You press yourself flat against a checkered floor and drag the color picker across the tiles. The front of your body slowly becomes a copy of the room, well…almost. One section is a shade too dark. You try to fix it, run out of time, and hold perfectly still as the seeker rounds the corner.
Then, they walk past you.
Somehow, MECCHA CHAMELEON makes that feel like a win.

Every hider starts as a blank white figure. Japanese developer lemorion_1224 built the whole game around that starting point: before the seekers are let loose, you have a window to pick your spot, study the environment around you, and paint your body to match what’s around you, the wall tile, the checkered floor, the picture frame hanging nearby. Then you lock in your pose and go still, ideally resembling something that belongs in the room.

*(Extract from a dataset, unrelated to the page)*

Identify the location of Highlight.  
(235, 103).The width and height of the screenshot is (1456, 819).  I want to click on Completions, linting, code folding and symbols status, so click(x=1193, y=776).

In most hide-and-seek games, hiding is positional: you find the right spot and crouch. Here, the spot is only one third of the problem. The pose has to match what you’re pretending to be. The paint job has to hold up to someone scanning the room from a few meters away. A good location with sloppy camouflage is just as exposed as standing in the open. You can flatten yourself against a kitchen backsplash and still get spotted because the colors are slightly wrong and your arms are pointing in a direction that no backsplash has ever pointed.

Every hider builds their disguise from scratch. No two players are going to approach the same room the same way. One person has decided they’re going to become the checked floor. Someone else squashes themselves into a corner and attempts to turn into the wall itself. Another one is standing next to a framed painting with their arms out, body painted like the artwork, and it either works perfectly or looks insane depending on how much effort they put in. The seeker has to actually stop and look at things, because the game trains you to distrust flat surfaces.
Sometimes when a seeker finally finds you, there’s a half-second where you can see them register that they’ve been looking at you the whole time, that you were right there, that the slightly-off rectangle in the corner of the kitchen was, in fact, a person. Most games make that a defeat screen. Here it’s the punchline the whole round was building toward.